Il lavoro di Borderline Sicilia non si basa su un approccio assistenziale che vede i migranti come persone inermi da aiutare per pietà, ma piuttosto sulla convinzione che difendere i diritti dei migranti significhi difendere i diritti di tutti. Nelle parole di uno dei membri di Borderline Sicilia, “se si permette un abbassamento del livello dei diritti oggi per i migranti, si apre uno squarcio nella protezione dei diritti che domani può colpire qualcun altro. Il loro futuro è un futuro collettivo che ci riguarda tutti “.

 

Thraedable & Borderline Sicilia

Sostenendo pienamente la posizione vocale e il coraggioso lavoro di Borderline Sicilia, Thraedable è andato in Sicilia per lanciare un partenariato con loro. Nel dicembre del 2016, abbiamo organizzato dei laboratori artistici nel contesto di #OpenEurope, un progetto nato dalla collaborazione tra Borderline Sicilia, Oxfam Italia e la Diaconia Valdese nella piccola città di Pachino. Qui, un centro di accoglienza temporanea ospita alcuni dei molti migranti che sono esclusi dal sistema di accoglienza italiano.
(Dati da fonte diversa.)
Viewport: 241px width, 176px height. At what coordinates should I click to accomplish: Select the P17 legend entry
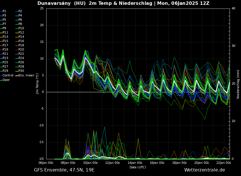click(x=5, y=45)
Gli ospiti del centro hanno partecipato con entusiasmo ai nostri laboratori, lasciando una traccia colorata della loro situazione attualmente invisibile. Le loro creazioni, poi esposte in un caffè storico nella piazza centrale di Pachino, parlano dei loro paesi d’origine o semplicemente di ciò che li caratterizza come individui con una storia e una personalità che rimane invisibile nelle stilizzate narrazioni dei media.

Guarda le foto del progetto qui!

 

Dove vanno i miei soldi?

Interrogata sulle difficoltà incontrate da Borderline Sicilia, un’operatrice dell’organizzazione parla del crescente clima di ostilità nei confronti dei migranti, ma anche della mancanza di risorse. Dopo tutto, il monitoraggio e il lavoro legale non sono tra le attività più telegeniche. Il fondamentale lavoro di monitoraggio svolto da Borderline Sicilia, che costituisce un punto di partenza per tutte le altre attività, è portato avanti da volontari che viaggiano quotidianamente da una parte all’altra della Sicilia per visitare centri e raccogliere testimonianze dirette, per poi riportare quello che osservano attraverso il blog, la newsletter, e i social media. Le spese per tutti i volontari di Borderline Sicilia,  ad esempio di telefonia e di trasporto, ammontano ad una media di 75 euro al giorno. La nostra linea dedicata contribuirà a questi rimborsi, per garantire che i volontari di Borderline Sicilia possano continuare il loro instancabile lavoro di monitoraggio, informazione ed advocacy sulla frontiera sud dell’Europa, garantendo che le storie vere dei migranti continuino ad essere raccontate.